At a meeting with metrojacksonville, this well heeled dynamiter suggested that we ponder the ineffable benefits of a downtown completely devoid of its historic black neighborhood.   In its place, he exhorted that we envision a completely rebuilt paradise of a balmy upscale golf course.

Think about that, he urged.  Think about that!

Its sometimes hard to tell poetry from prophecy..

Anyways, the newspaper is duly reporting that the downtown unibomber has suddenly discovered 'green' architecture.   "It has", he claims, "a whole new vocabulary that everybody has to start understanding,"

We wonder if he has gotten to 'R' or 'S' on the list, where he might find even more revolutionary ideas like 'adaptive Re-use' and 'Sustainability'.
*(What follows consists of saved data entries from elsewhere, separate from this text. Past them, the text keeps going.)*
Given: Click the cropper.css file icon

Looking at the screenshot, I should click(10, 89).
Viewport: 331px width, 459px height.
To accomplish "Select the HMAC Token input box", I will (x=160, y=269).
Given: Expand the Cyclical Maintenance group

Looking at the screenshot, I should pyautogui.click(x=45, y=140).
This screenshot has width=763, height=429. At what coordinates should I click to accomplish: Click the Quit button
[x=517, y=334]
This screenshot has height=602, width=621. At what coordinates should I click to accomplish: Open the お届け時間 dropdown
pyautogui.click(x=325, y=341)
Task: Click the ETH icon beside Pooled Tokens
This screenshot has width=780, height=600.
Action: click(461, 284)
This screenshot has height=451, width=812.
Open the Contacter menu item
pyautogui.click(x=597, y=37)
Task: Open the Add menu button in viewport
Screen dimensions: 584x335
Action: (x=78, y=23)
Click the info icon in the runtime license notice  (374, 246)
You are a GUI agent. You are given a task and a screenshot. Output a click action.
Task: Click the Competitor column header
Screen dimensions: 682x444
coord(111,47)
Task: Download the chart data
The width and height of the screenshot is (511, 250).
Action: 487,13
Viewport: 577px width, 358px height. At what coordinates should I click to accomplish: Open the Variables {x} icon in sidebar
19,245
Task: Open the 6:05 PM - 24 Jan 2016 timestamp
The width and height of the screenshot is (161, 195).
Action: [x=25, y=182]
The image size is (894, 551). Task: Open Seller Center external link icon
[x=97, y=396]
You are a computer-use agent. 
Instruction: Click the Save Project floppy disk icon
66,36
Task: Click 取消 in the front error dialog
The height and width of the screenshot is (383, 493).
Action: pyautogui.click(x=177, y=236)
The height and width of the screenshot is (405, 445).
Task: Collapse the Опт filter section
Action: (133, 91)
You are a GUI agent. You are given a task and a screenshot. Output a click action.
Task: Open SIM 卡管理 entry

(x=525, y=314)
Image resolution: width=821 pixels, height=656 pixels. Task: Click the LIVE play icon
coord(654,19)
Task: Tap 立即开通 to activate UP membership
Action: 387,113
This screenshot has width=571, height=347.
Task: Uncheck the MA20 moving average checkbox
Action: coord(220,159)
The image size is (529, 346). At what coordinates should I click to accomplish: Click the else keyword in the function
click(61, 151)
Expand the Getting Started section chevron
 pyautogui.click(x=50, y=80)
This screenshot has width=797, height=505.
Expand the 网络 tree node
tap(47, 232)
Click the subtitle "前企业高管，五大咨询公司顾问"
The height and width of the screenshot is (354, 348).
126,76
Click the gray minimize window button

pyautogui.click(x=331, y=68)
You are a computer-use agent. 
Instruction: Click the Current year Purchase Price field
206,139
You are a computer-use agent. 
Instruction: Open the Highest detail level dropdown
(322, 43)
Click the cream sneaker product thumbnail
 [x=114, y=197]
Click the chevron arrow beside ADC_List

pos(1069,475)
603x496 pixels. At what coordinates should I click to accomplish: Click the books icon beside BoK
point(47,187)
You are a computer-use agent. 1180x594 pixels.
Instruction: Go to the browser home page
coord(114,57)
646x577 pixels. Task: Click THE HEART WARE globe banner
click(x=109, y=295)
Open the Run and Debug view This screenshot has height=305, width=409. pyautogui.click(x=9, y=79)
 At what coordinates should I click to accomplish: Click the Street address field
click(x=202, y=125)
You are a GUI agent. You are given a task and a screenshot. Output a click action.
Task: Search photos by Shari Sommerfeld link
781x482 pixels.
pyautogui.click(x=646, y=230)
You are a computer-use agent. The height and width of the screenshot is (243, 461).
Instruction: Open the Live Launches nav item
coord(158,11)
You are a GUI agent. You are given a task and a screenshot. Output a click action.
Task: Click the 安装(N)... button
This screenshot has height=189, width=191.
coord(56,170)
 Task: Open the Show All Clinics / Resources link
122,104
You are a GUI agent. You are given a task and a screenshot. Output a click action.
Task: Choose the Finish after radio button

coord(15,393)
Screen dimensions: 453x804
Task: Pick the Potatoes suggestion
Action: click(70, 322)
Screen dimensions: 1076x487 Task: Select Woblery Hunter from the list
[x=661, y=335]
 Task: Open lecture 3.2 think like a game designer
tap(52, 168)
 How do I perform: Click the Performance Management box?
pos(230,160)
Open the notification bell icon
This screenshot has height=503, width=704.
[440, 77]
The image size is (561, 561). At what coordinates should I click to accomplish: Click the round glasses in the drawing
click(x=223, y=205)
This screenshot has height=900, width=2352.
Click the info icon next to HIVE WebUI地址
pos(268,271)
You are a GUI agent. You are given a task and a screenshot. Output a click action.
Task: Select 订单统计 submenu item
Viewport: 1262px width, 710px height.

Anyways, listen to the thunder striking!

http://jaxdailyrecord.com/showstory.php?Story_id=51974
Quote
03/11/2009

by Max Marbut

Staff Writer

“I’ve always said you don’t build your way out of a problem, you plan your way out of a problem,” said Jack Diamond at Monday’s meeting of the Rotary Club of Jacksonville.

Diamond, senior principal at Rink Design and immediate past president of the club, addressed the issue of “green” architecture and the international movement toward sustainability in terms of resources, materials and energy.

“In architecture right now, there is a whole new vocabulary that everybody has to start understanding,” said Diamond. “Some of the common terms are ‘life cycle’ ‘carbon footprint’ ‘conservation’ and ‘sustainability’.”

He explained that sustainability is defined as a “balance that accommodates human needs without diminishing the health and productivity of natural systems. We have to live with our natural systems. We have to understand that when we are planning to do the proper type of development going forward.”

Diamond spoke of a project that opened in 1983 that was years ahead of its time in terms of “green” architecture, the Downtown high-rise constructed for the headquarters of Southern Bell that is now the AT&T Building. Its design includes vents that can draw in fresh air to help cool the building at times as well as reflective glass and insulating panels. He also described a system that would have been a way to control the interior temperature.

“We considered building a system that would use a huge block of ice in the basement to cool the offices,” he said. “The ice would be made when the electrical demand was off-peak to save money. We decided it wouldn’t be cost-effective.”

The current trend toward sustainable design is being driven by the global economy and concerns over the environment.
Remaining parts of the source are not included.